Preparation of pure PDMS BBEs: MCR-M11, DMS-R22, and AIBN (2 mol%) were mixed (vortex 3000 rpm, 10 min). Crosslinking ratios (monomer:crosslinker, MM:CL) were 600:1, 900:1, or 1200:1 to tune network strand length. Precursors were cast in Teflon molds and thermally cured at 80 °C under N2 overnight to form solvent-free BBEs.
Preparation of conductive SWCNT/PDMS BBEs: Using the softest matrix (MM:CL = 1200:1), SWCNTs were added at 0.2, 0.4, or 0.6 wt% to the BBE precursors and mixed in a custom ball miller for 30 min with intermittent cooling (4 °C after every 4 min). Mixtures were degassed under vacuum overnight and cured at 80 °C under N2 overnight to form percolating SWCNT networks in the bottlebrush matrix.
Mechanical testing: Cyclic uniaxial tensile tests (ISO 37-Type 4 dumbbell; narrow portion 2 mm × 12 mm) were performed on a custom tensile tester (0.2 N load cell) at traverse speeds 25, 50, and 100 mm/min (strain rates 0.035, 0.070, 0.14 s⁻¹).
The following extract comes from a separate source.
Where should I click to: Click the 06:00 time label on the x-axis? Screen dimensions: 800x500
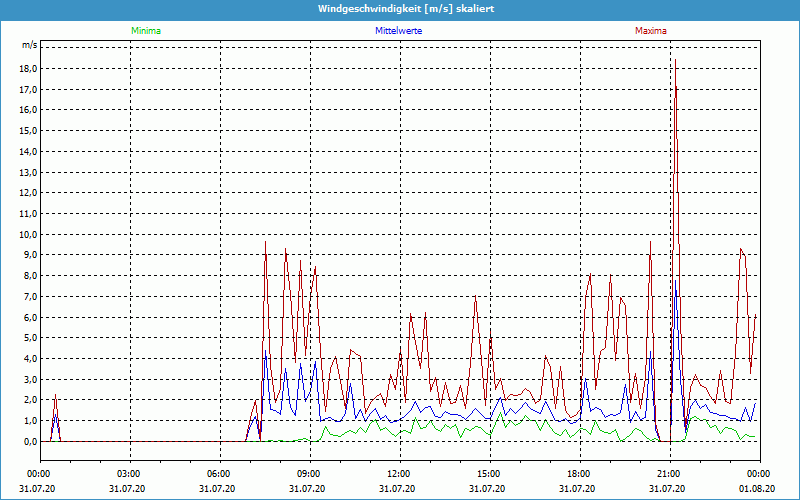[x=218, y=473]
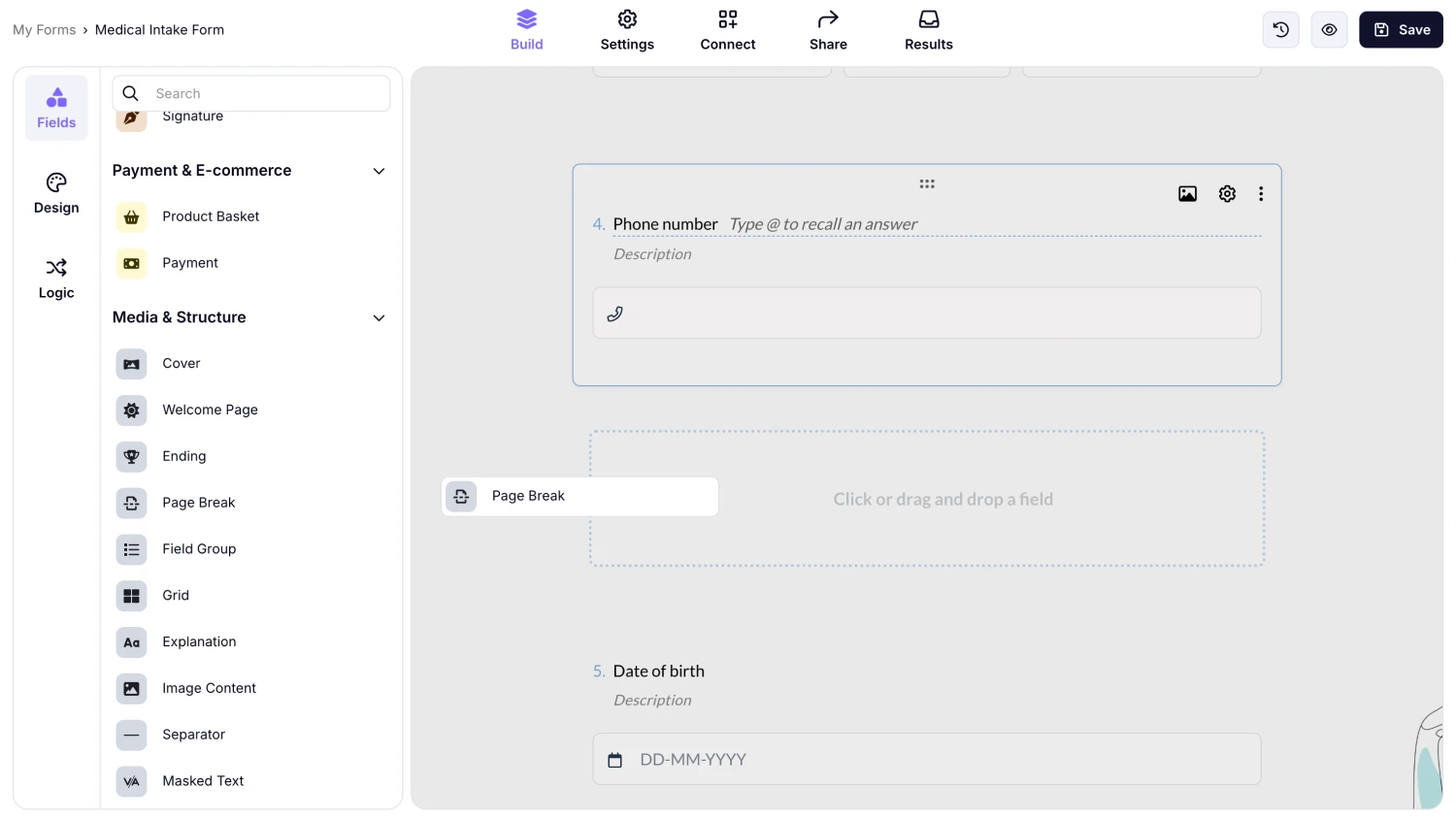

Samples underwent 20 cycles or up to 1000 cycles at maximum strains of 50%, 100%, 200%, or 400%. Young’s modulus for pure BBEs was obtained via an unentangled network fitting model; for SWCNT/BBEs, E was from linear fits of 0–10% strain. Lap-shear adhesion tests (dry) were performed with elastomers and porcine skin backed by rigid tape and cyanoacrylate; adhesion area 13.8 mm × 10 mm; shear strength was maximum force divided by area.
Electrical and electrochemical characterization: Resistance of SWCNT/BBEs (37.6 mm × 13.8 mm × 2 mm) was measured with a source meter (Keithley 2614B), using a Ag flakes–EGaIn composite at contacts to reduce contact resistance. Conductivity σ = l/(R·A) with l = 37.6 mm and A = 27.6 mm². Electrochemical impedance spectroscopy (Autolab PGSTAT302N) spanned 10 Hz to 0.1 Hz, 10 mV AC, no DC bias. On-skin impedance used 8 mm diameter, 2 mm thick circular electrodes of SWCNT/BBE (0.2, 0.4, 0.6 wt%), hydrogel, and copper film; electrode spacing 1 mm; Ag–EGaIn composite used at probe interfaces.
Environmental stability: SWCNT/BBE (0.4 wt%) samples were stored in ambient air (23 °C), HCl solution (pH 2, room temperature), or H2O2 (30 wt%, 4 °C). Resistance was measured after 10, 20, and 30 days (solution-stored samples dried at 60 °C for 1 h before measurement).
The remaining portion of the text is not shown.